I don't really know when the aversion to people started. I'd spent nearly a decade of my life holding dozens of daily face-to-face meetings with complete strangers, some alone and some in groups, even on occasion large halls filled with them. I remember starting that work with a dread sweat, nervous that the audience would see through my charade, out me as a pretender, expose me for the fake I was. Because I was a fake. I'd become an actor, exercising my dramatic skills from dawn to dusk in a land that didn't want me there. I'd somehow managed to shoehorn myself into a culture so averse to my presence that it chafed. It chafed on the trains; it chafed in the convenience stores; it chafed in the daily theater I was forced to perform. At some point along the way I developed the callouses necessary to ignore the pain, but still the dull ache of being a stranger in a strange land seeped in through the rough cracks in the skin. But for a time I'd mastered the art of interpersonal and intercultural communication; become a master of toasts and ceremonies.

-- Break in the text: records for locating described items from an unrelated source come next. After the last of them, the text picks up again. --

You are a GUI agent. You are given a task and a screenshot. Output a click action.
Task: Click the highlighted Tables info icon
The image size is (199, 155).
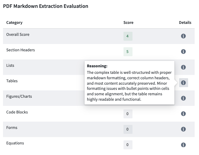click(183, 83)
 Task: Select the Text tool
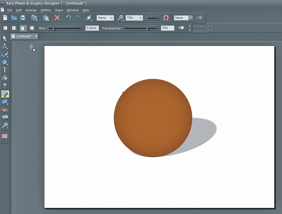(x=5, y=70)
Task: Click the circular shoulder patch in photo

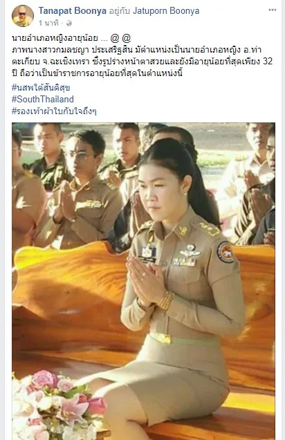Action: click(226, 253)
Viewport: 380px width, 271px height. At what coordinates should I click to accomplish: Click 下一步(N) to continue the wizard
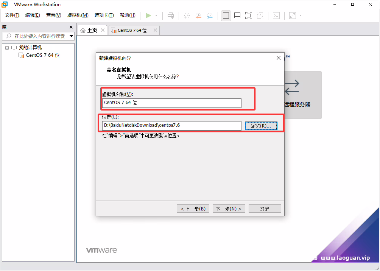[x=229, y=208]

Then I'd left that world behind. I left behind the love of my life and fled to a place that my heart seemed to think was important. I felt my passions fade, and an easy living was replaced with the heavy humiliation of re-education, surrounded by people almost half my age who were living out entirely different fantasies than the one I'd set up for myself. Yet I'd survived even that, two years in a dark hole. And somehow, through all of that, the love I'd left behind in that foreign land stayed true to me, and I to it.

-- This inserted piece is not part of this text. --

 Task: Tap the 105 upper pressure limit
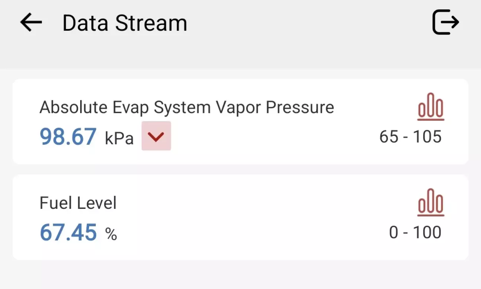click(x=427, y=137)
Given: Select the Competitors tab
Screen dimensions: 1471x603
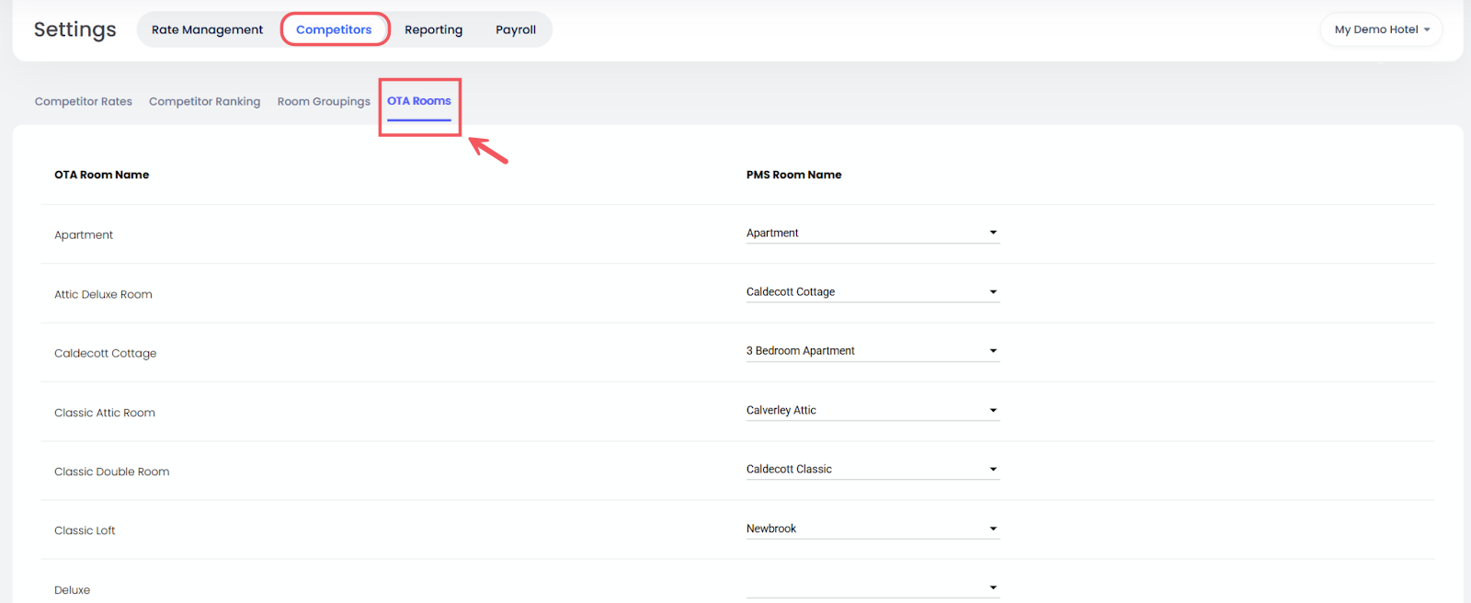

Then the distance and the trials wore us down. It dissolved the thin tendrils of hope that had kept us connected across the sea. Different paths were struck and a promised future forgotten. And I fell ever deeper into darkness, and lost myself in the work I'd chosen: the empire-building.
And finally, one hot afternoon as I lay in bed wishing for the cool night to come so that I could once again do battle with the monsters that I was birthing, the message notification pinged.